In a campaign launched this week, they called on governments to give them essential worker status and to provide them with adequate compensation.
EFJ General Secretary Ricardo Gutierrez said:
“Journalists have been critical to the governments’ COVID-19 response. They have verified information, held officials accountable, investigated many angles of the pandemic, interviewed experts. The news media have become an essential public service, it experienced a huge increase in news consumption. This should be reflected somehow.”
During the COVID-19 pandemic, many journalists worked longer hours, had reduced salaries, had travel restrictions placed on them, a lack of protective equipment, childcare limitations, and inadequate health insurance. Despite this, the EJF said they played a crucial role.
“During the health crisis, journalists have been playing a crucial role.

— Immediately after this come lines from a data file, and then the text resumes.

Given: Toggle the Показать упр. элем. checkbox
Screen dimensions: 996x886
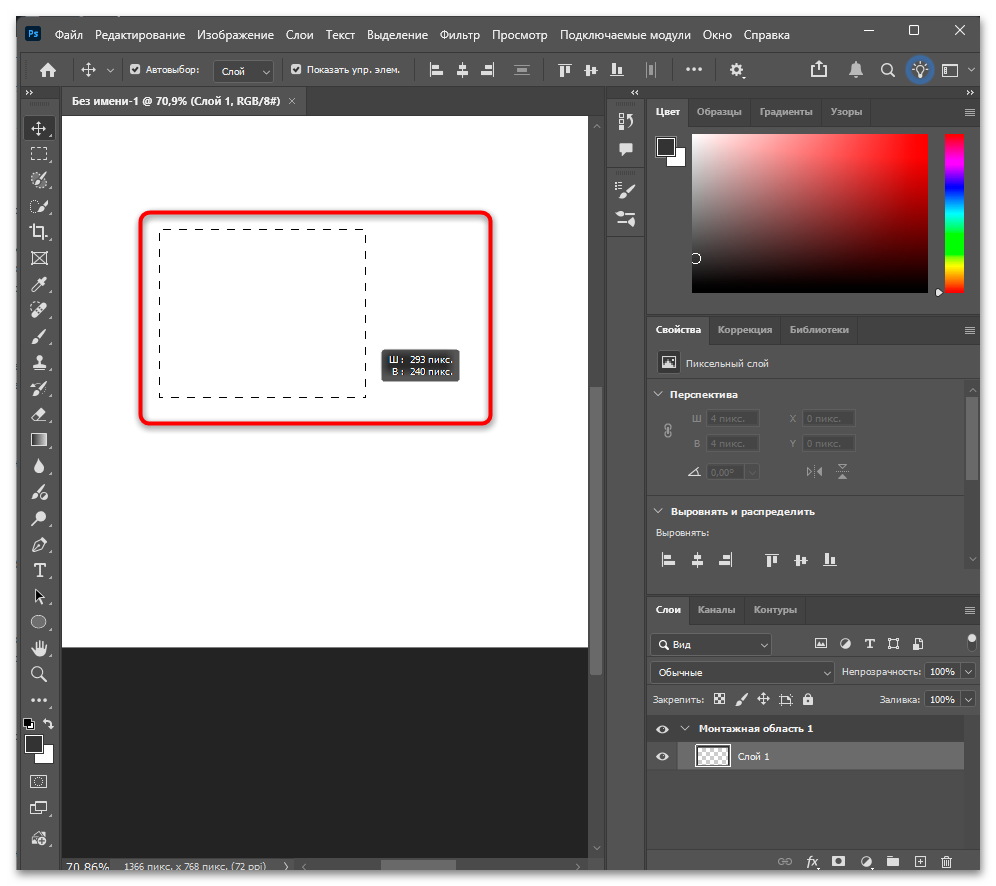Looking at the screenshot, I should pyautogui.click(x=295, y=70).
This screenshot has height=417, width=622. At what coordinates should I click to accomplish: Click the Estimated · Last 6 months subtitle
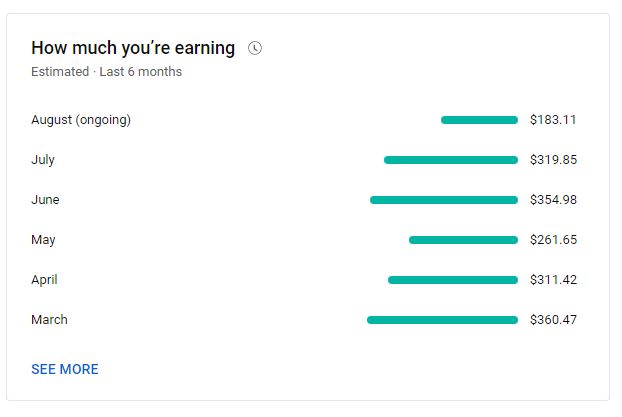[x=106, y=72]
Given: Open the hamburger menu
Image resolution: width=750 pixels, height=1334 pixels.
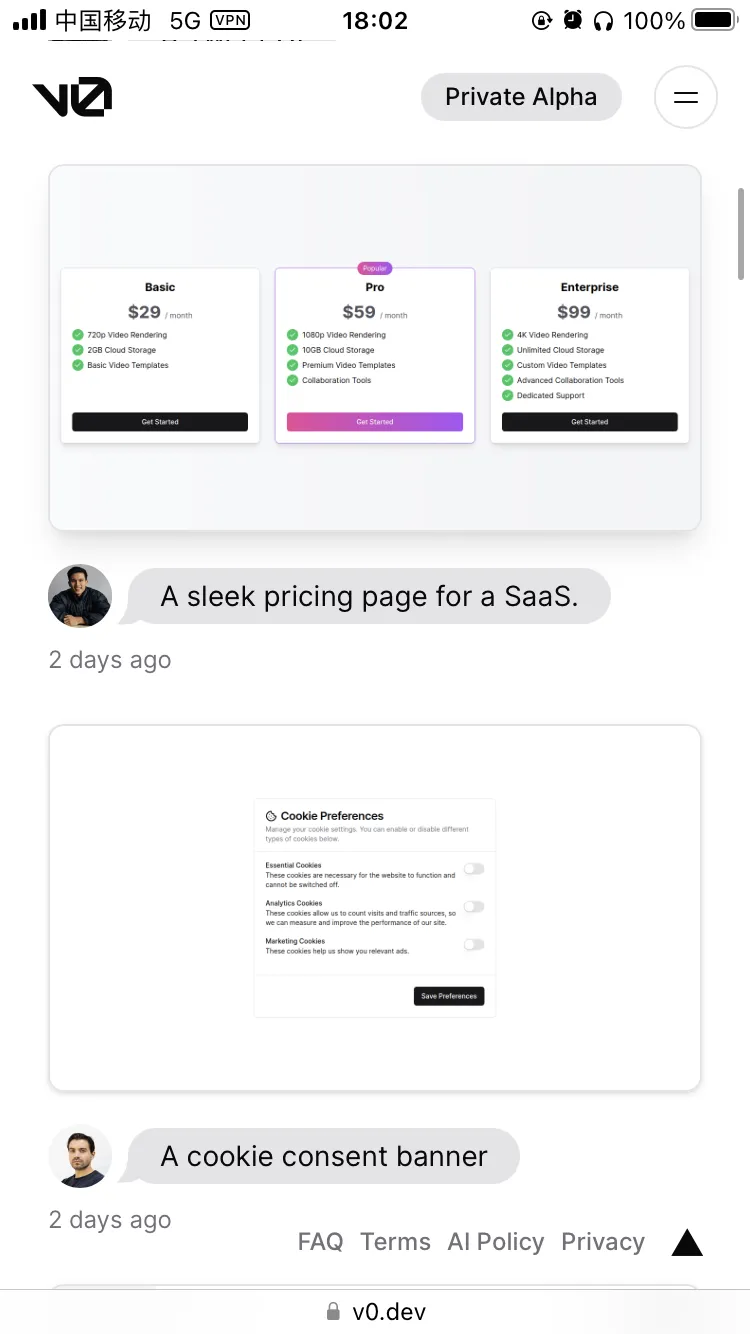Looking at the screenshot, I should coord(685,97).
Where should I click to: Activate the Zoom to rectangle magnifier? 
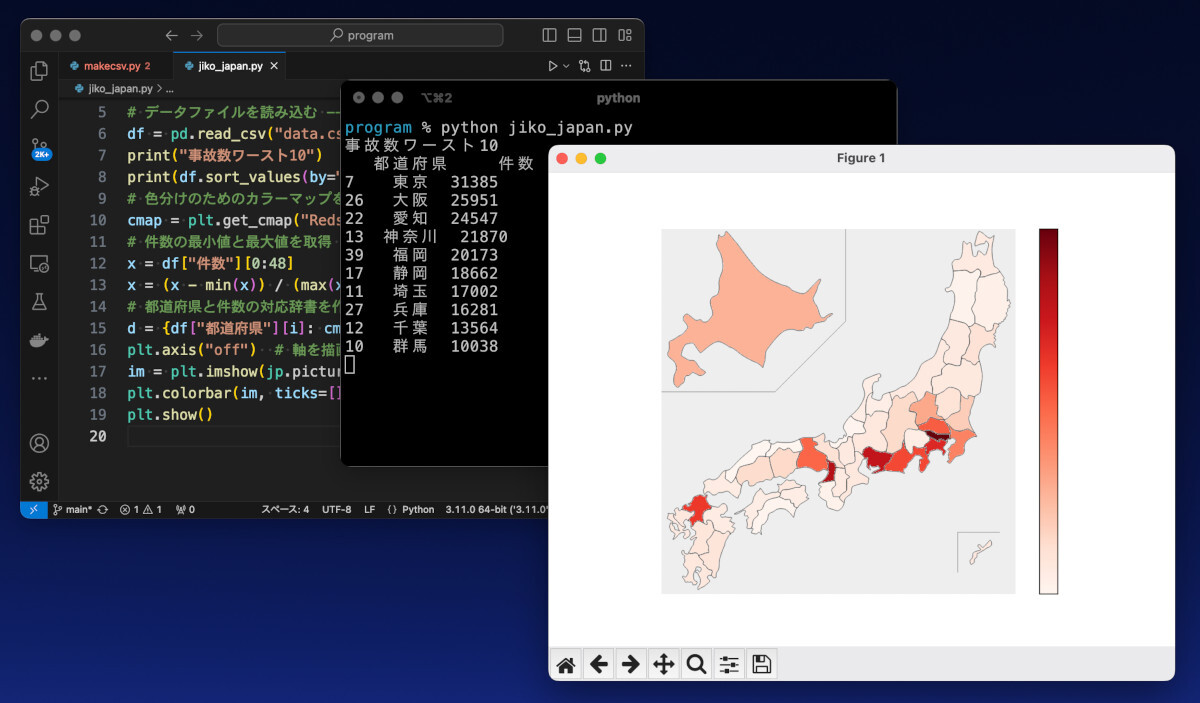[x=696, y=664]
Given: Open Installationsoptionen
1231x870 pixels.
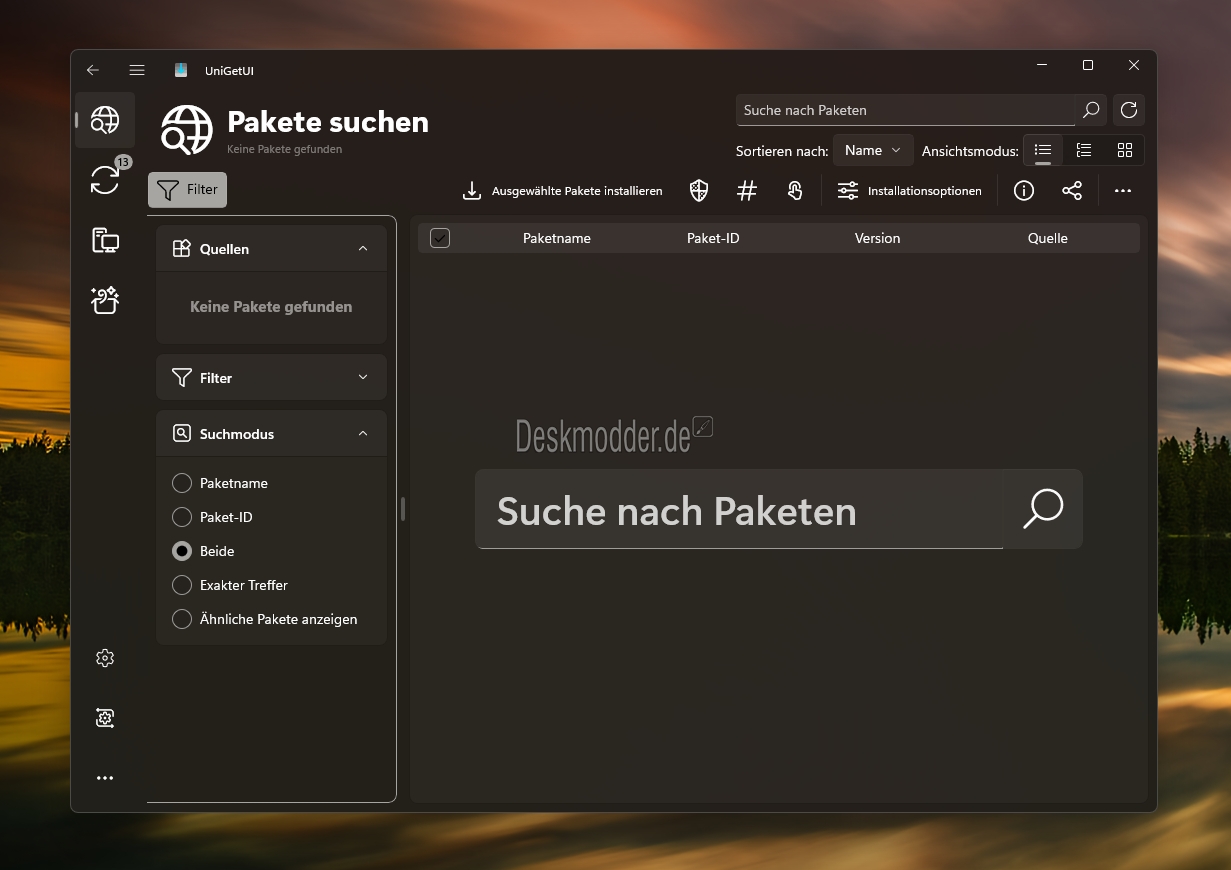Looking at the screenshot, I should pyautogui.click(x=909, y=191).
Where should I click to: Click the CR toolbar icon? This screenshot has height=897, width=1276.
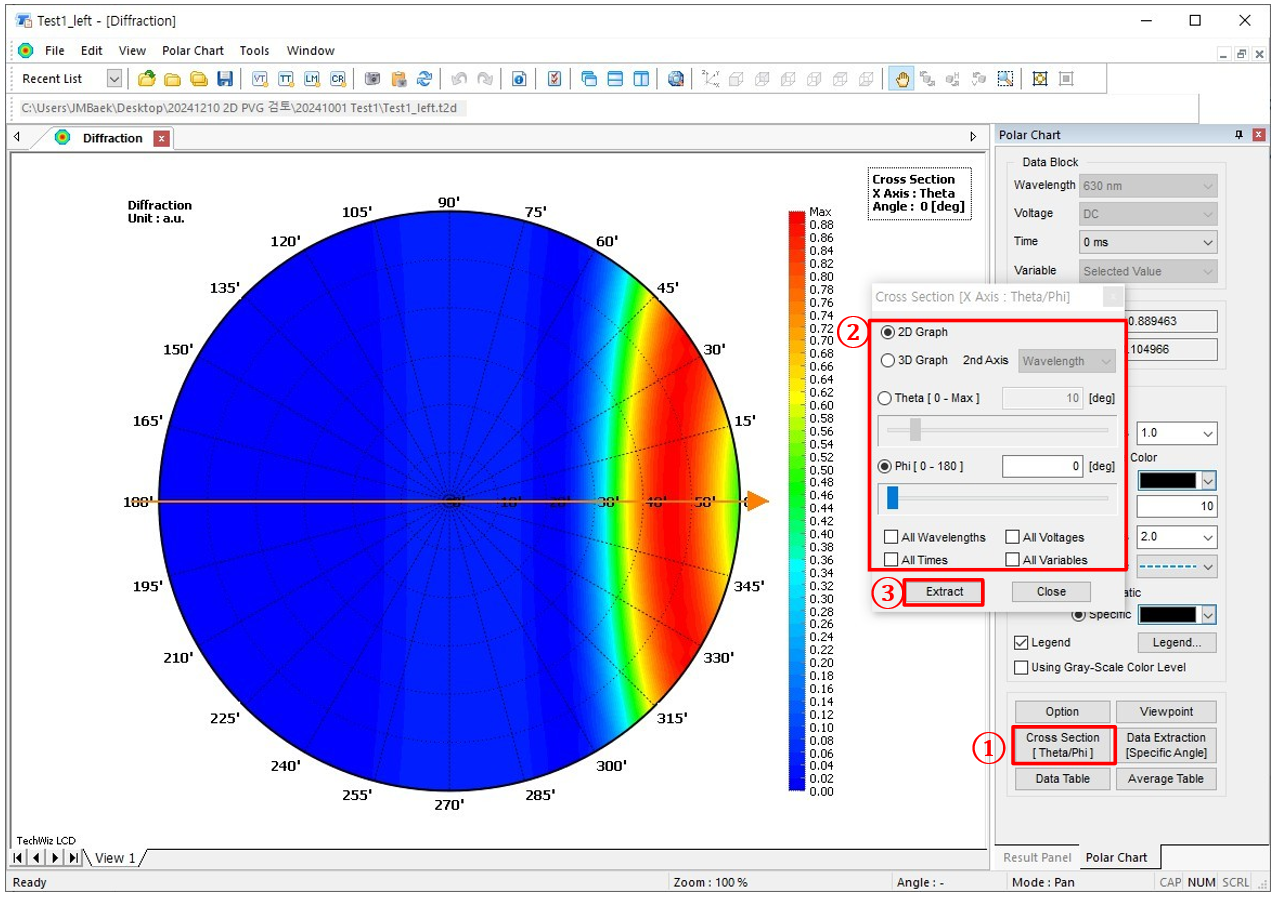[x=337, y=79]
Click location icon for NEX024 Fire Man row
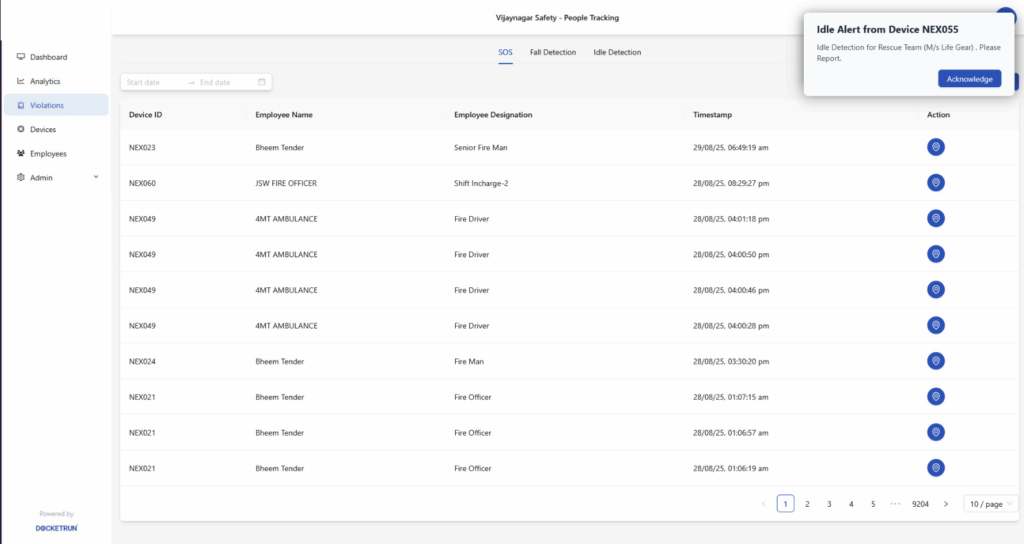Viewport: 1024px width, 544px height. click(x=935, y=361)
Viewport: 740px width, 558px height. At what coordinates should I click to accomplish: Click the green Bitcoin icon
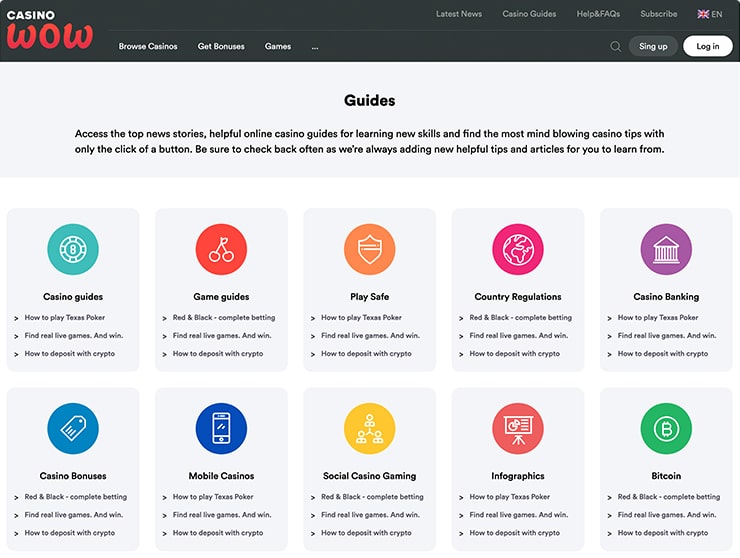click(x=666, y=429)
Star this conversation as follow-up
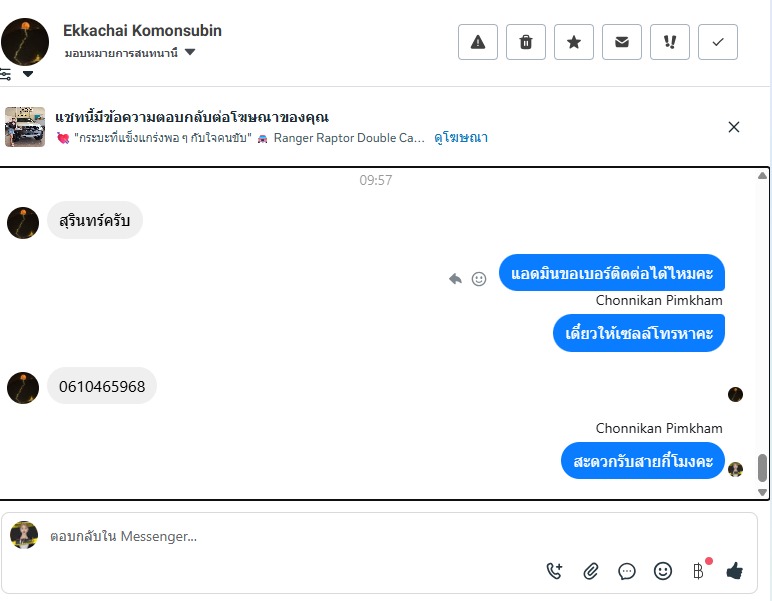772x601 pixels. [x=574, y=42]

When most of us are required to stay home, they act as our eyes and ears on the ground bringing trustworthy and reliable information to us.”
“Journalists are critical to the health and safety of the population as well as to democracy. They put their health at risk in order to inform us. With this campaign, the journalists’ trade unions and associations remind us that behind people’s screens and the news feeds that we scroll through several times a day, there are journalists and media workers who are working hard in difficult conditions to inform the public in the best possible way.”
In Albania, many journalists and media platforms struggled during the pandemic. Not only was access to information restricted, but at least 40 journalists contracted COVID-19. In addition to this, salaries were slashed as funding and advertising revenue was reduced, some were laid off, and several media’s were on the brink of collapse. Despite this, the Albanian government specifically excluded media from its economic packages providing aid to those in need.
Furthermore, an investigation by Exit revealed that many journalists were suffering trauma from both the 2019 earthquake, and then reporting in uncertain times and difficult conditions on the COVID-19 pandemic.